Best Practices for ML Model Testing
Why systematic unit testing is important and how to effectively test ML system behavior.
Best Practices for ML Model Testing

Machine learning engineers and data scientists spend most of their time testing and validating their models’ performance. But as machine learning products become more integral to our daily lives, the importance of rigorously testing model behavior will only increase. It is rapidly becoming vital for ML teams to have a full understanding of when and how their models fail and to track these cases across different model versions to be able to identify regression. The consequences of deploying models without fully understanding their strengths and weaknesses could even have life-threatening implications in some applications.
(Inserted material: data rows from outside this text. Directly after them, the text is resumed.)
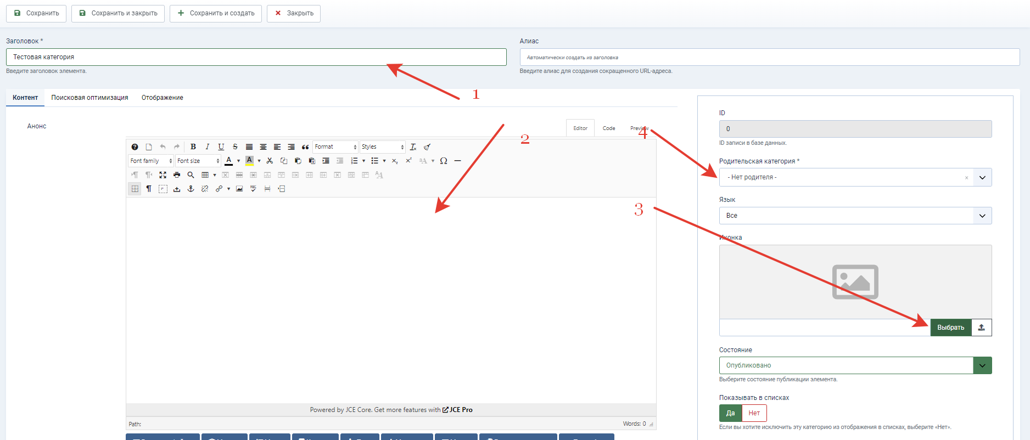1030x440 pixels.
Task: Cut selection with scissors icon
Action: tap(270, 161)
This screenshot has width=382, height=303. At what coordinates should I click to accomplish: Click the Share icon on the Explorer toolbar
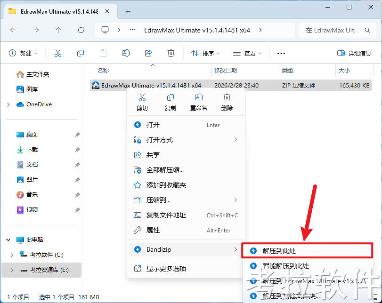(x=148, y=54)
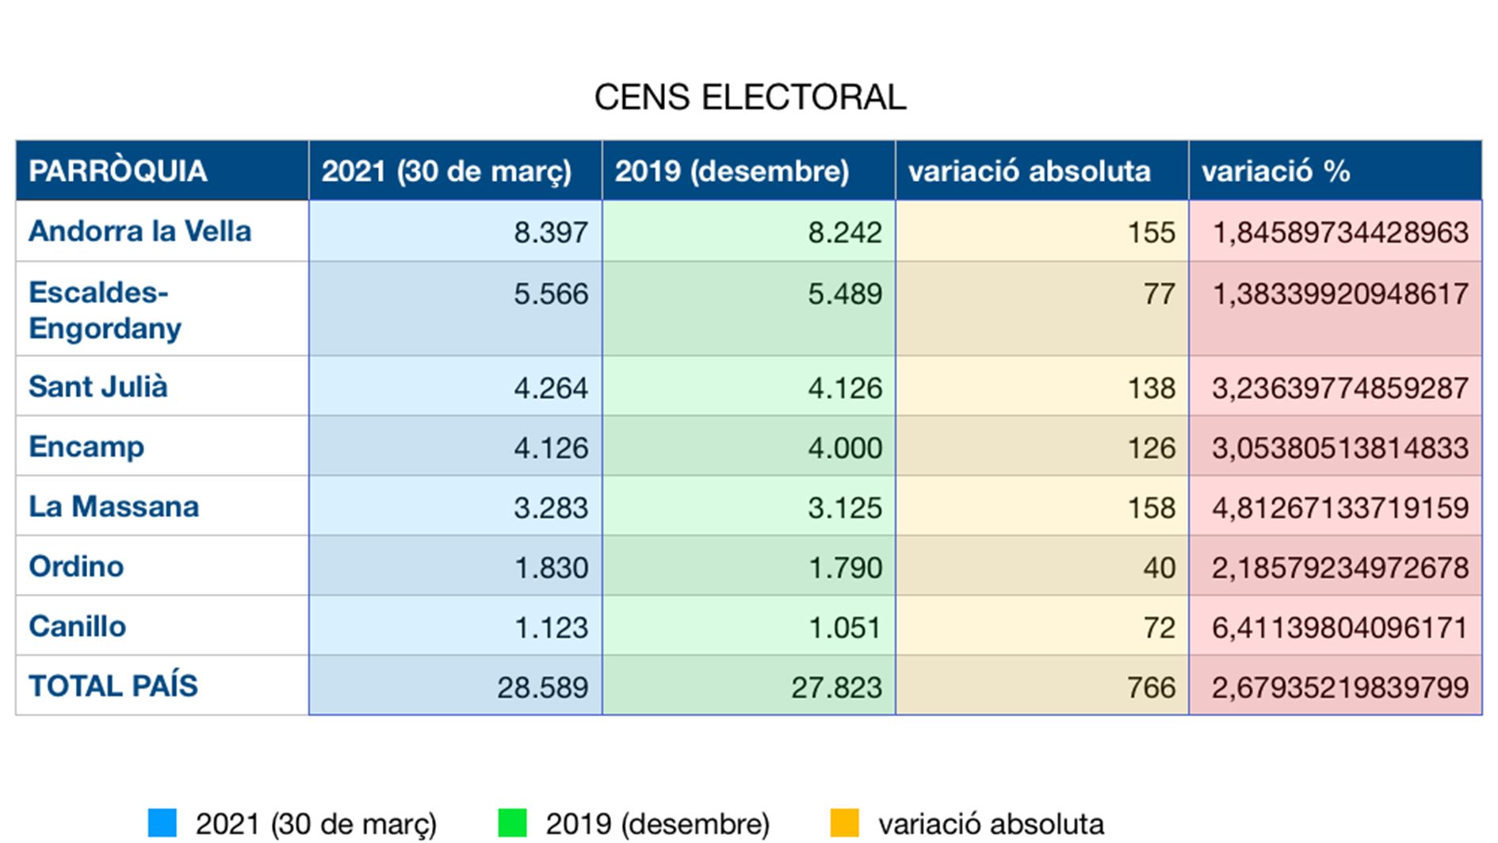Click the blue 2021 legend swatch
Viewport: 1498px width, 843px height.
[x=162, y=823]
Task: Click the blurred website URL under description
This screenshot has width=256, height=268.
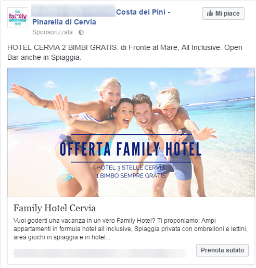Action: point(100,253)
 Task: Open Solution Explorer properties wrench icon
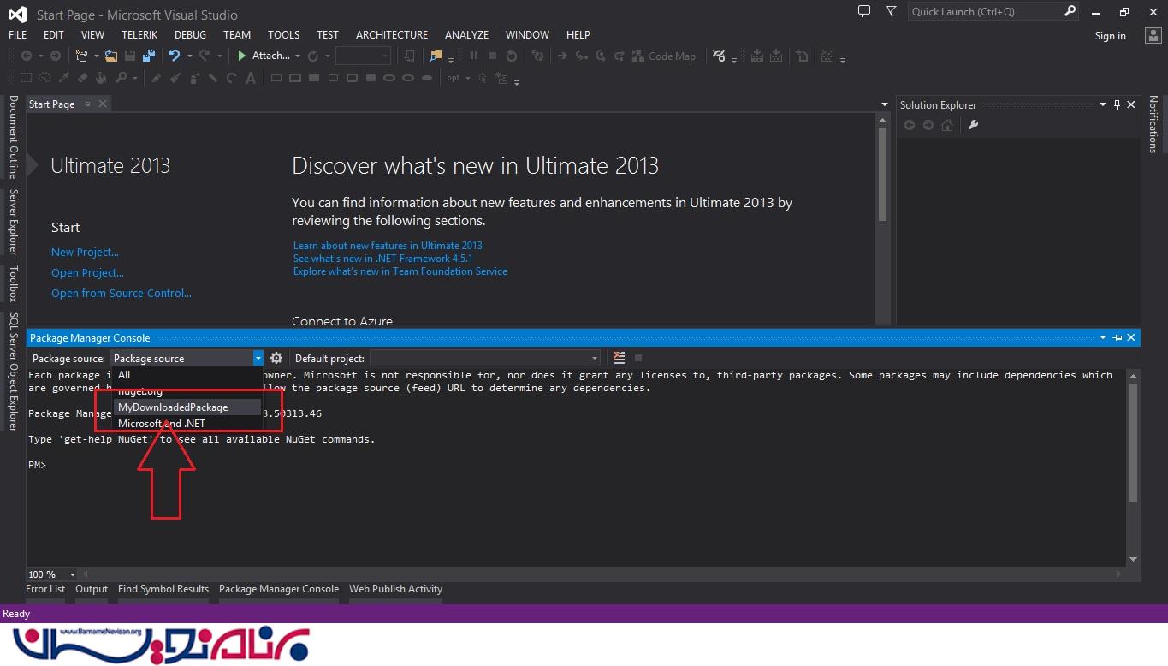pyautogui.click(x=972, y=125)
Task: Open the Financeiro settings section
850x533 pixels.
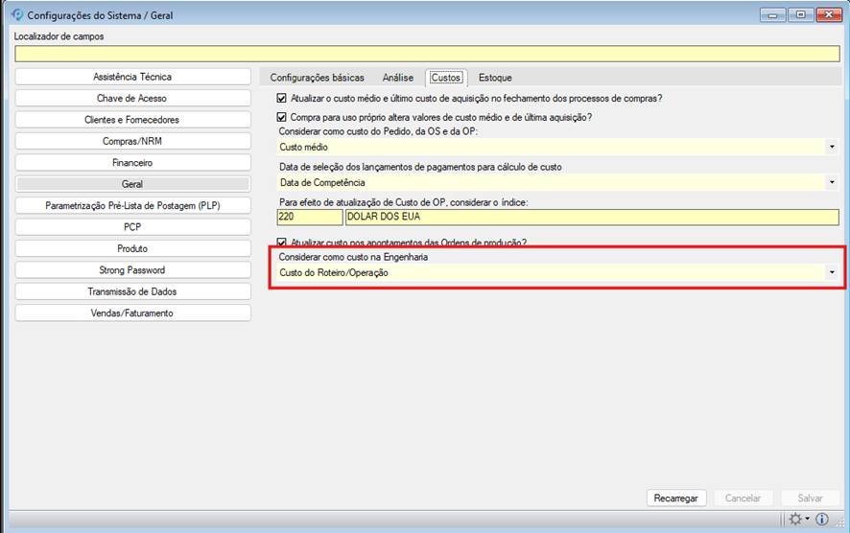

At Kolena, we believe current ML evaluation techniques are falling short in their attempts to describe the full picture of model performance. Evaluating ML models by only using a single metric (like accuracy or F1 score), for example, produces a low-resolution picture of a model’s performance.

“Overall statistics don’t provide information on the distribution of failures across types of cases, attributes, scenarios. Even when upgrades show higher overall accuracy, surprising shifts can occur in the distribution of errors, including new ones.”

– Eric Horvitz, Chief Scientific Officer at Microsoft

We’ve seen great results from teams implementing unit and functional testing techniques in their model testing. In this post, we’ll cover why systematic unit testing is important and how to effectively test ML system behavior.

The Importance of Systematic ML Unit Testing

A recent discovery on Twitter’s racially biased cropping algorithm is a good example of the importance of systematic ML unit testing. When you upload an image or link to Twitter, the algorithm automatically crops the image to center on a human face in the preview image. However, it has been observed that when an image contains both a black person and a white person, the algorithm chooses to center the white person’s face in the preview in most cases.

An example of racial bias in Twitter’s cropping algorithm (Source)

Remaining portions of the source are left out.